(DATASET EXTRACT begins)

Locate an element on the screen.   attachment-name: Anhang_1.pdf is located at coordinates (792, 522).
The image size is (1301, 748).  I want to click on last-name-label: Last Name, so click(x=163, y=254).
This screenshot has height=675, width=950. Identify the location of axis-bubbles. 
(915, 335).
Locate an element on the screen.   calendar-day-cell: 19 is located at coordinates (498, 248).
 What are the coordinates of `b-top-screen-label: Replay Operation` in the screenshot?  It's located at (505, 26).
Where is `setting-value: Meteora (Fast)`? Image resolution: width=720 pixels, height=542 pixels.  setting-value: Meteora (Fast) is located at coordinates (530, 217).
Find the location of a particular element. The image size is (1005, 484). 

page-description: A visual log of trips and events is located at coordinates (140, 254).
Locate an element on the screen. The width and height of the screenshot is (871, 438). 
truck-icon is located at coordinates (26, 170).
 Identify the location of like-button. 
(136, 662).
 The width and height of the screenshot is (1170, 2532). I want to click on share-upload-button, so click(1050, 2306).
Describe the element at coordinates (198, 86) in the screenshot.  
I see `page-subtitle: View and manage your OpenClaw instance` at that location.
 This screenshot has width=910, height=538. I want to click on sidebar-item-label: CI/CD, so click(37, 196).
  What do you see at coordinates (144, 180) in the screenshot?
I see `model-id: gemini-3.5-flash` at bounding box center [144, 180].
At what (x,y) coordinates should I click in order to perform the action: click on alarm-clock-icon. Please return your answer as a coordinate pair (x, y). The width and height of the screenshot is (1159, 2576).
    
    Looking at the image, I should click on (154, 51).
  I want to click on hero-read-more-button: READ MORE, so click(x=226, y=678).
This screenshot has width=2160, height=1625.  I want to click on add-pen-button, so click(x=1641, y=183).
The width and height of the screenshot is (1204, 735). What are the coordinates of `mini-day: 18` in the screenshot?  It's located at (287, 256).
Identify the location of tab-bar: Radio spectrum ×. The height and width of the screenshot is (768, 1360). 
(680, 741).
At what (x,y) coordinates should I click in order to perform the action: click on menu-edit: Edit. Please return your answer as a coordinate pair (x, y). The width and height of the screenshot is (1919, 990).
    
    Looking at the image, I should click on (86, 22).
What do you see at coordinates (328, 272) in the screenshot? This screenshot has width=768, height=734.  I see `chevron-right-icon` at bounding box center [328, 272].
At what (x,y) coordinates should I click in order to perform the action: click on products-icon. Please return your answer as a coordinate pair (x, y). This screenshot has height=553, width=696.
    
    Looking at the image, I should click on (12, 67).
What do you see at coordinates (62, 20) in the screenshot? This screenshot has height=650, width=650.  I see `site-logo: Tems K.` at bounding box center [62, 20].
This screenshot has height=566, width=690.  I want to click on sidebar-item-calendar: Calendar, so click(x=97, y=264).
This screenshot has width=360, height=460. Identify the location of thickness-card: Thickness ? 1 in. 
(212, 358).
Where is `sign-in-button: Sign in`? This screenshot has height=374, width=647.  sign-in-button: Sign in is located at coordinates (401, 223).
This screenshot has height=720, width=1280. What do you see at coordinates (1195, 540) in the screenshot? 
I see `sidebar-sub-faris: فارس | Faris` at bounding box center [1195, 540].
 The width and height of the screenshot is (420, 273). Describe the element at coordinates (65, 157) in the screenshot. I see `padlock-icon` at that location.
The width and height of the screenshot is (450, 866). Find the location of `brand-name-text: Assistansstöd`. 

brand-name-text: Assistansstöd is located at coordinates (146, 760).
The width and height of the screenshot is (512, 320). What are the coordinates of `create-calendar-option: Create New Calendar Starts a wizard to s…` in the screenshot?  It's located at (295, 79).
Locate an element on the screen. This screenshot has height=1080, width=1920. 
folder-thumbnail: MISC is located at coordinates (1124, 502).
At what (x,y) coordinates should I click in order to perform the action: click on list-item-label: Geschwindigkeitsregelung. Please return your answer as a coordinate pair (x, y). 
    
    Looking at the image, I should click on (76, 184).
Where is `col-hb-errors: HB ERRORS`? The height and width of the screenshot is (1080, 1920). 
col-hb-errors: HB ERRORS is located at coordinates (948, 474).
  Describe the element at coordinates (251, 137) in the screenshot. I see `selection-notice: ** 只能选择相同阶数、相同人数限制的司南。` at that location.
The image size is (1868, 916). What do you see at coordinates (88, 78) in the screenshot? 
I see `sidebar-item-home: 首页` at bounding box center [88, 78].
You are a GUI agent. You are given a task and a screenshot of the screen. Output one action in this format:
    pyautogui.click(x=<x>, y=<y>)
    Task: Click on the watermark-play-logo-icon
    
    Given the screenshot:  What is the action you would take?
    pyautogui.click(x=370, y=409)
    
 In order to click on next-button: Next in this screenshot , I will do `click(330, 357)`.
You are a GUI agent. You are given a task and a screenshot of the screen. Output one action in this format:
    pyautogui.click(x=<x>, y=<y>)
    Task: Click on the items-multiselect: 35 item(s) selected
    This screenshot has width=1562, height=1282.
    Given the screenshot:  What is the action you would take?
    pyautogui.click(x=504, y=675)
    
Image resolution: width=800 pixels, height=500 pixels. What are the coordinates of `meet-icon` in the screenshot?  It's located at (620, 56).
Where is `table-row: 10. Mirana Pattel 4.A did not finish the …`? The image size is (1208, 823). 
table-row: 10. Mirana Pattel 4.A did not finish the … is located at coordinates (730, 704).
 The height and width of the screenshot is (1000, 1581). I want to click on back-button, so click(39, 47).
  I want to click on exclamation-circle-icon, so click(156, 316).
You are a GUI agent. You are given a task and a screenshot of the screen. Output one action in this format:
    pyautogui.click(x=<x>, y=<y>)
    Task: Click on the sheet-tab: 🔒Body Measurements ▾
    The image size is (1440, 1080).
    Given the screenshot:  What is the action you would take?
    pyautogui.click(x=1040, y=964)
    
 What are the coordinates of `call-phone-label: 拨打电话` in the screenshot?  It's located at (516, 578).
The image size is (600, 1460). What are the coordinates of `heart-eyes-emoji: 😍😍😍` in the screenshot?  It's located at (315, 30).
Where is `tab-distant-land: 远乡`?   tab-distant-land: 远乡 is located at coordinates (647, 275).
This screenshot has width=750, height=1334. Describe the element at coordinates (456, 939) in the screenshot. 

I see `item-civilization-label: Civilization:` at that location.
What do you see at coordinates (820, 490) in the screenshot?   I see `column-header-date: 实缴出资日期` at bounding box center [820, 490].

(DATASET EXTRACT ends)

- [REQUIREMENT] Print every one of the records above again, keeping each line the same as it stands.

- [REPLY TO THE TASK]
Locate an element on the screen.   attachment-name: Anhang_1.pdf is located at coordinates (792, 522).
The image size is (1301, 748).  I want to click on last-name-label: Last Name, so click(x=163, y=254).
This screenshot has height=675, width=950. Identify the location of axis-bubbles. 
(915, 335).
Locate an element on the screen.   calendar-day-cell: 19 is located at coordinates (498, 248).
 What are the coordinates of `b-top-screen-label: Replay Operation` in the screenshot?  It's located at (505, 26).
Where is `setting-value: Meteora (Fast)`? Image resolution: width=720 pixels, height=542 pixels.  setting-value: Meteora (Fast) is located at coordinates (530, 217).
Find the location of a particular element. The image size is (1005, 484). 

page-description: A visual log of trips and events is located at coordinates (140, 254).
Locate an element on the screen. The width and height of the screenshot is (871, 438). 
truck-icon is located at coordinates (26, 170).
 Identify the location of like-button. 
(136, 662).
 The width and height of the screenshot is (1170, 2532). I want to click on share-upload-button, so click(1050, 2306).
Describe the element at coordinates (198, 86) in the screenshot.  
I see `page-subtitle: View and manage your OpenClaw instance` at that location.
 This screenshot has width=910, height=538. I want to click on sidebar-item-label: CI/CD, so click(37, 196).
  What do you see at coordinates (144, 180) in the screenshot?
I see `model-id: gemini-3.5-flash` at bounding box center [144, 180].
At what (x,y) coordinates should I click in order to perform the action: click on alarm-clock-icon. Please return your answer as a coordinate pair (x, y). The width and height of the screenshot is (1159, 2576).
    
    Looking at the image, I should click on (154, 51).
  I want to click on hero-read-more-button: READ MORE, so click(x=226, y=678).
This screenshot has width=2160, height=1625.  I want to click on add-pen-button, so click(x=1641, y=183).
The width and height of the screenshot is (1204, 735). What are the coordinates of `mini-day: 18` in the screenshot?  It's located at (287, 256).
Identify the location of tab-bar: Radio spectrum ×. The height and width of the screenshot is (768, 1360). 
(680, 741).
At what (x,y) coordinates should I click in order to perform the action: click on menu-edit: Edit. Please return your answer as a coordinate pair (x, y). The width and height of the screenshot is (1919, 990).
    
    Looking at the image, I should click on (86, 22).
What do you see at coordinates (328, 272) in the screenshot? This screenshot has width=768, height=734.  I see `chevron-right-icon` at bounding box center [328, 272].
At what (x,y) coordinates should I click in order to perform the action: click on products-icon. Please return your answer as a coordinate pair (x, y). This screenshot has height=553, width=696.
    
    Looking at the image, I should click on (12, 67).
What do you see at coordinates (62, 20) in the screenshot? This screenshot has height=650, width=650.  I see `site-logo: Tems K.` at bounding box center [62, 20].
This screenshot has height=566, width=690.  I want to click on sidebar-item-calendar: Calendar, so click(x=97, y=264).
This screenshot has width=360, height=460. Identify the location of thickness-card: Thickness ? 1 in. 
(212, 358).
Where is `sign-in-button: Sign in`? This screenshot has height=374, width=647.  sign-in-button: Sign in is located at coordinates (401, 223).
This screenshot has height=720, width=1280. What do you see at coordinates (1195, 540) in the screenshot? 
I see `sidebar-sub-faris: فارس | Faris` at bounding box center [1195, 540].
 The width and height of the screenshot is (420, 273). Describe the element at coordinates (65, 157) in the screenshot. I see `padlock-icon` at that location.
The width and height of the screenshot is (450, 866). Find the location of `brand-name-text: Assistansstöd`. 

brand-name-text: Assistansstöd is located at coordinates (146, 760).
The width and height of the screenshot is (512, 320). What are the coordinates of `create-calendar-option: Create New Calendar Starts a wizard to s…` in the screenshot?  It's located at (295, 79).
Locate an element on the screen. This screenshot has height=1080, width=1920. 
folder-thumbnail: MISC is located at coordinates (1124, 502).
At what (x,y) coordinates should I click in order to perform the action: click on list-item-label: Geschwindigkeitsregelung. Please return your answer as a coordinate pair (x, y). 
    
    Looking at the image, I should click on (76, 184).
Where is `col-hb-errors: HB ERRORS`? The height and width of the screenshot is (1080, 1920). 
col-hb-errors: HB ERRORS is located at coordinates (948, 474).
  Describe the element at coordinates (251, 137) in the screenshot. I see `selection-notice: ** 只能选择相同阶数、相同人数限制的司南。` at that location.
The image size is (1868, 916). What do you see at coordinates (88, 78) in the screenshot? 
I see `sidebar-item-home: 首页` at bounding box center [88, 78].
You are a GUI agent. You are given a task and a screenshot of the screen. Output one action in this format:
    pyautogui.click(x=<x>, y=<y>)
    Task: Click on the watermark-play-logo-icon
    
    Given the screenshot:  What is the action you would take?
    pyautogui.click(x=370, y=409)
    
 In order to click on next-button: Next in this screenshot , I will do `click(330, 357)`.
You are a GUI agent. You are given a task and a screenshot of the screen. Output one action in this format:
    pyautogui.click(x=<x>, y=<y>)
    Task: Click on the items-multiselect: 35 item(s) selected
    This screenshot has width=1562, height=1282.
    Given the screenshot:  What is the action you would take?
    pyautogui.click(x=504, y=675)
    
Image resolution: width=800 pixels, height=500 pixels. What are the coordinates of `meet-icon` in the screenshot?  It's located at (620, 56).
Where is `table-row: 10. Mirana Pattel 4.A did not finish the …`? The image size is (1208, 823). 
table-row: 10. Mirana Pattel 4.A did not finish the … is located at coordinates (730, 704).
 The height and width of the screenshot is (1000, 1581). I want to click on back-button, so click(39, 47).
  I want to click on exclamation-circle-icon, so click(156, 316).
You are a GUI agent. You are given a task and a screenshot of the screen. Output one action in this format:
    pyautogui.click(x=<x>, y=<y>)
    Task: Click on the sheet-tab: 🔒Body Measurements ▾
    The image size is (1440, 1080).
    Given the screenshot:  What is the action you would take?
    pyautogui.click(x=1040, y=964)
    
 What are the coordinates of `call-phone-label: 拨打电话` in the screenshot?  It's located at (516, 578).
The image size is (600, 1460). What are the coordinates of `heart-eyes-emoji: 😍😍😍` in the screenshot?  It's located at (315, 30).
Where is `tab-distant-land: 远乡`?   tab-distant-land: 远乡 is located at coordinates (647, 275).
This screenshot has width=750, height=1334. Describe the element at coordinates (456, 939) in the screenshot. 

I see `item-civilization-label: Civilization:` at that location.
What do you see at coordinates (820, 490) in the screenshot?   I see `column-header-date: 实缴出资日期` at bounding box center [820, 490].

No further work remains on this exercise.